Further enhancements you might make:

  1. Some extra security would be wise, e.g. process the argument with a C++ script before passing it to grep, check your PATH, etc.

  2. Consider also where there are spaces in the argument (multiple search words), etc.

  3. If you have more than 2 levels of web pages you may write them out explicitly as   */*/*html etc., or get a recursive grep, or use recursive find first to build the filespec:
    cd /users/homes/me/public_html
    
    filespec=`find . -type f -name "*html" | tr '\n' ' '`
    
    grep -i "$argument" $filespec
    
    Since each search will be using the same file list, it would be more efficient to pre-build the list once, and cache it in a file, and then:
    read filespec < filelist.txt
    
    grep -i "$argument" $filespec
    
    (I hope you realise that a heavy-duty search engine would go further and pre-index all the files in advance, rather than grep-ing them on the spot. But simple grep is alright for a personal website.)
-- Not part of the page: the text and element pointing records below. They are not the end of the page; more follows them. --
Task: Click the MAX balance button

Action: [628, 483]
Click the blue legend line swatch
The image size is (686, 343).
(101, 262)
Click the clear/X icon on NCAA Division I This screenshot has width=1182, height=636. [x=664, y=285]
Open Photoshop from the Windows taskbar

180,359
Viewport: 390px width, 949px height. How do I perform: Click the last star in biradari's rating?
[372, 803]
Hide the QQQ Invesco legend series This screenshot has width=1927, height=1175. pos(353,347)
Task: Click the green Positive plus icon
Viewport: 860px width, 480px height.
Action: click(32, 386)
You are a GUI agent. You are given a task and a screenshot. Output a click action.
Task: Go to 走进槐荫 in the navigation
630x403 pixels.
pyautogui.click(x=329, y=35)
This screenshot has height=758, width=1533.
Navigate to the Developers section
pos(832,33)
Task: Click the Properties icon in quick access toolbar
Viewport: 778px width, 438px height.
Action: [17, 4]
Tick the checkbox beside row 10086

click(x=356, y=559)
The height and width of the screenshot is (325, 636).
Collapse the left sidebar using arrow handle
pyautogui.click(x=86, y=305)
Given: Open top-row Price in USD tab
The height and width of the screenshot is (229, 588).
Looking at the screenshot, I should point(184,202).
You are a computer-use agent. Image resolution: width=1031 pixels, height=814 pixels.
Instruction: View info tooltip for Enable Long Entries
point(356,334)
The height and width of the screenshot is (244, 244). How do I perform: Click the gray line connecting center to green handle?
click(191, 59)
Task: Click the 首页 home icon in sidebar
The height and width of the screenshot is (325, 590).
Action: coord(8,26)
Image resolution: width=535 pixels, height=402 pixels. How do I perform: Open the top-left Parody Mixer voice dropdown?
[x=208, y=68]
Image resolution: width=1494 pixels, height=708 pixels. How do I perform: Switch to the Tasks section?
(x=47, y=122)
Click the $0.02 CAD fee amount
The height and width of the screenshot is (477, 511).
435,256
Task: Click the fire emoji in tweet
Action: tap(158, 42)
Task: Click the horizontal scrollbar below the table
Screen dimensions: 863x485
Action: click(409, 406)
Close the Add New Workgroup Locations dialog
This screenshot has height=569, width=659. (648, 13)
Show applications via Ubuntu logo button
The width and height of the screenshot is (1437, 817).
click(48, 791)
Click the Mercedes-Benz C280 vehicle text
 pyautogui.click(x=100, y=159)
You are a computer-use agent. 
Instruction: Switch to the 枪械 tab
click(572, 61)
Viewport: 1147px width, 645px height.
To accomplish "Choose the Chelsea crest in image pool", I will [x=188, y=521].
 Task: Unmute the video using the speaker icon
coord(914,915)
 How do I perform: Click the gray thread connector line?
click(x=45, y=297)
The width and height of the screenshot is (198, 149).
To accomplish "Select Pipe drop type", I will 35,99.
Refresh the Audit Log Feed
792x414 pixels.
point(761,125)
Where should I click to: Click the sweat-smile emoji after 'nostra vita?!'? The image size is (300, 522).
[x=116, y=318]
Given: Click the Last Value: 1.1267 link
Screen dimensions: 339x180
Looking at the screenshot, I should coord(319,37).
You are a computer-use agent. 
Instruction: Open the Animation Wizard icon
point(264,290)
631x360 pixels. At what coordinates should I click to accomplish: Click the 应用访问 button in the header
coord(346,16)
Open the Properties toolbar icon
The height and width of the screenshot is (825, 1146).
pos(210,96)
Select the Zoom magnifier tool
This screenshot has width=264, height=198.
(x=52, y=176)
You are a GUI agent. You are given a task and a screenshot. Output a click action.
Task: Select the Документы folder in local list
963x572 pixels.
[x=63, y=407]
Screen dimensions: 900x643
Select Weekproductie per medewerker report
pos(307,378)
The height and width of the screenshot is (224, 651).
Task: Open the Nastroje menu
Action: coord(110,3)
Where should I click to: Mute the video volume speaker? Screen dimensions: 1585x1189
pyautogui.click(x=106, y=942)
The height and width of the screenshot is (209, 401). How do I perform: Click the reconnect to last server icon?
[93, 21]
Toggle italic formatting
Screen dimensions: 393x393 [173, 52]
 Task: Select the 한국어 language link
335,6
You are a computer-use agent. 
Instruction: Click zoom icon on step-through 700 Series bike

  4. You might of course like to tidy up the output, in particular so that someone can actually click on the page(s) returned.

  5. The pages are not ranked in order of relevance, but only in the order in which grep finds them. How would you solve this?



But the principle is that in Shell you can rustle up a quick search engine for your personal pages, or any subset of them, in an afternoon. e.g. My search engine in about 55 lines of Shell (with a C++ input pre-processor for security) has all of the above enhancements and searches only a carefully defined subsection of my site.


Exercise - Make this an ordinary offline script with args (not a CGI script) that constructs an offline output web page.